During our times, we did not have the kind of devices available today. Our pattern of editing itself was very different. However, technology has advanced to a great extent and is easily accessible as well. Hence, the current generation is at a great advantage in this manner.

Films are made sometimes to create an impression or leave a message for the society to interpret and understand. How much of an impact do you think short films and documentaries have? 

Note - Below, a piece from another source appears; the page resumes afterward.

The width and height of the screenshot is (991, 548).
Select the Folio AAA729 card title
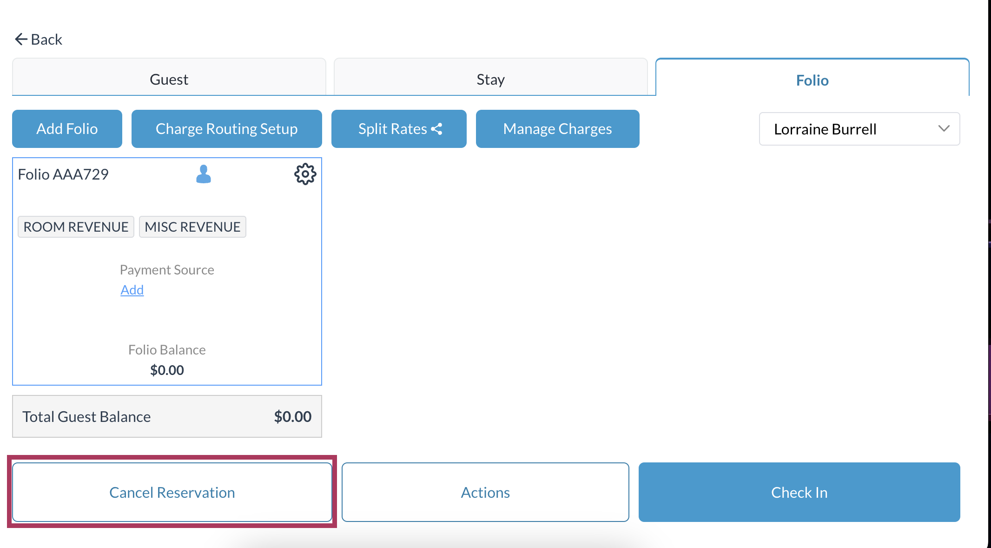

According to me, every film has some message or the other. It all depends on how the audience interprets it. Also, when any form of film is made, be it a short film or documentary, it is made with a certain perspective in mind. However, the biggest failure would be if the filmmaker expects his audience to see it through his eyes. It is very important to understand that perspectives make all the difference here.

The documentary you are currently working on is of a very sensitive issue, drug addiction. Is there any particular reason to base your documentary on this theme?

This documentary is being filmed in a small village in Arunachal Pradesh. Here, people make a living out of Opium cultivation. One in every 10 individuals is said to be a drug addict. Natives grow these crops on acres of land and make a business out of it. Financial needs are taken care of by selling a bit of this. It is seen as cultivation of cash crops.  This is the current scene which I propose to choose as my theme.